The physiology of the first breath
At birth, the newborn infant needs to rapidly clear its airways of fetal lung fluid to build up its functional residual capacity (FRC) and to generate an appropriate tidal volume (VT) in order to facilitate sufficient gas exchange. The term newborn achieves this lung fluid clearance through active and passive mechanisms. Pulmonary expansion is achieved by creating subatmospheric inspiratory pressures during the first diaphragmatic contractions [18, 19]. The inspired air remains in the lung through active glottis closure , while the surfactant lining of the alveolar space prevents repeated alveolar collapse on expiration. At the cellular level, luminal sodium channels are activated at birth, and sodium reabsorption through these channels promotes liquid clearance from the airways to the pulmonary interstitial space [21, 22]. As a consequence of both active and passive mechanisms, the term neonate generates an FRC of ∼30 mL per kg body weight and a VT of ∼5 mL per kg within minutes after birth. According to a comprehensive review of the physiology of the first breaths by Te Pas et al. , studies of the early breathing mechanisms were performed in human subjects up to the early 1980s: in 1960, Karlberg  used plethysmography to measure the physiological changes that take place in the human lung during the first minutes after birth. Accordingly, Olver and co-workers have performed cineradioscopy on newborn humans to illustrate pulmonary expansion and managed to capture the first radiographic images of pulmonary aeration in humans. Very recently, our understanding of the physiological changes during pulmonary aeration was enhanced by studies by Hooper et al. . Their studies of term and preterm animals [25, 26] confirmed the observations by Karlberg  and Olver and have further added valuable information to our understanding of the dynamic changes in VT and FRC formation.

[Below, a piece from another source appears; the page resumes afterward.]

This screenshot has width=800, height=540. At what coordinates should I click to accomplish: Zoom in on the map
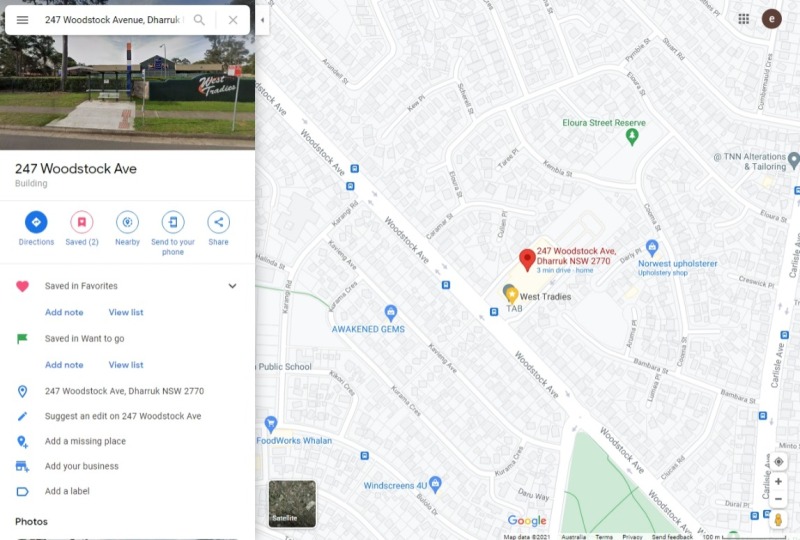click(x=779, y=481)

While most of the aforementioned studies have investigated the pulmonary changes in term infants or animals, less is known about the mechanisms of lung aeration in the preterm infant. The preterm infant’s respiratory system differs from that of the term infant in certain aspects: preterm infants have an immature surfactant system and their pulmonary architecture remains at an earlier, saccular developmental stage. Both factors predispose to alveolar instability after birth. Furthermore, the chest wall and larger airways are still cartilaginous, offering less resistance against atmospheric pressure, which may result in repeated airway collapse, reduction in VT and loss of FRC. At the cellular level, the lungs of preterm infants have less effective sodium channels, which further delays lung fluid clearance . The preterm infant’s respiratory drive from the immature respiratory centres of the brain is poorly controlled, which leads to a less coordinated respiratory pattern . These peculiarities of the immature respiratory system predispose to development of respiratory distress: airway clearance, VT and FRC formation are hampered, and unaided spontaneous breathing is achieved only with difficulty. As physicians, we are challenged to assist the newborn as gently as possible during its transition to breathing air, albeit with a need to be effective in our efforts without causing harm. In a recent review, Jobe et al.  speculated on the caretaker’s role and possible interference in the dynamic changes that take place during fetal-to-neonatal transition. The authors emphasise the small margin between helping the infant to expand its lungs sufficiently and causing harm by over distending the delicate pulmonary structures . Recent work by Siew et al.  has confirmed concept of gradual pulmonary aeration in the preterm animal model, as proposed by Jobe et al. . In summary, physicians involved in aiding preterm infants to take their first breaths need to take multiple variables in to account, such as the unknown pulmonary fluid volumes, the immaturity of structures that define lung volumes, the degree of surfactant deficiency, and pulmonary vascular changes, all of which interact and may thus interfere with the adaptation to breathing air .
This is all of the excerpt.